ENTRIES SHOWN:
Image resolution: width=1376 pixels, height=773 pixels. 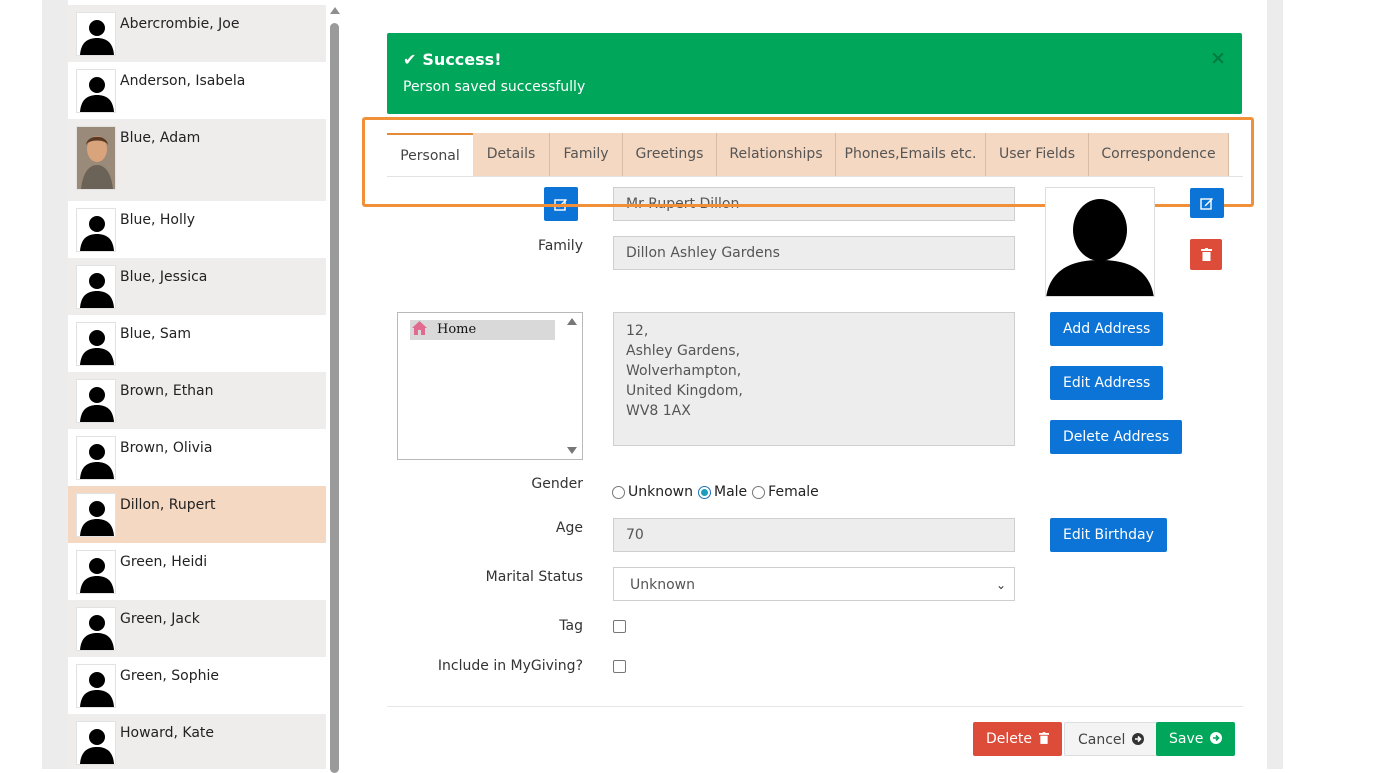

--

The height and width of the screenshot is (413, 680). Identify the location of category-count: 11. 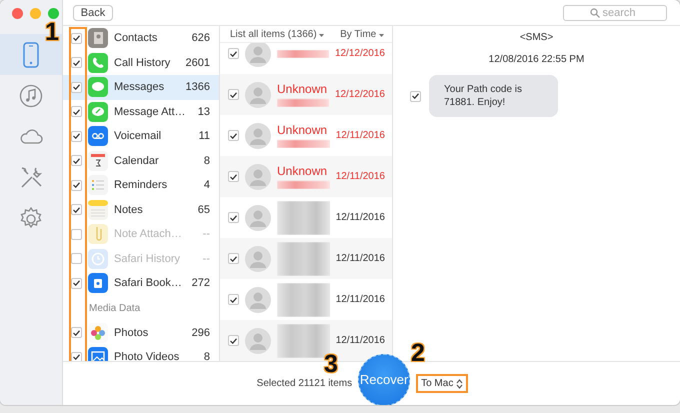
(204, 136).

--

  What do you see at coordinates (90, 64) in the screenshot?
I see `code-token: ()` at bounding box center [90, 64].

EXERCISE AIM:
Edit the items starting at the line that contains "The height and" and ending at the line that contains "(204, 136).", putting "image" in place of "screenshot" and leaving everything else unchanged. Give back only those lines, and leave the pictures out.

THE ANSWER:
The height and width of the image is (413, 680). Identify the location of category-count: 11. 
(204, 136).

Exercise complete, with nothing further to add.